Our assumptions about the effectiveness of using a concrete marketing concept have
been confirmed in several individual talks with representatives of major companies in the
industry and at panel discussions held at conferences and trade fairs. We have come to
the conclusion that introducing the CHINOS project at conferences and trade fairs and
discussing it with organizations and representatives of the political and corporate worlds
would be essential to marketing the product. Without these public relations activities and
the feedback they generated, the project would only have had academic value. By
engaging in these activities, we have made numerous decision-makers aware of the topic
and they have recognized potential for the product. The project team was able to make
some valuable contacts and avoid expensive, useless marketing campaigns by applying
what we learned about market mechanisms.
The project team analysed the following alternatives as possible approaches:
• Technology provider(s) to pre-finance, set-up and operate system.

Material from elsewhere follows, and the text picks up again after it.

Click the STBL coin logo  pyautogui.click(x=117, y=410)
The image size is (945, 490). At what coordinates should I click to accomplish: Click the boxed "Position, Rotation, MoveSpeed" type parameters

• Leading Shipping Company to implement system in their operations
• Terminal operators and loaders to motivate shipping companies to equip their
containers
• Forming a consortium (a "commitment platform") to implement the system
• Using political influence to speed up introduction of system.
7.3 External limitations and challenges
7.3.1 Investment of IT system providers
ICT providers are placing increased emphasis on being able to present new business
models to their customers. The basis of this concept is to replace the traditional method of
selling a piece of hardware and a license for the accompanying software - resulting in high
fixed costs for the customer – with usage-based price models with a very low fixed-cost
share, thereby minimizing the risk for customers. This often simplifies marketing services
and also follows a general leasing trend in the industry.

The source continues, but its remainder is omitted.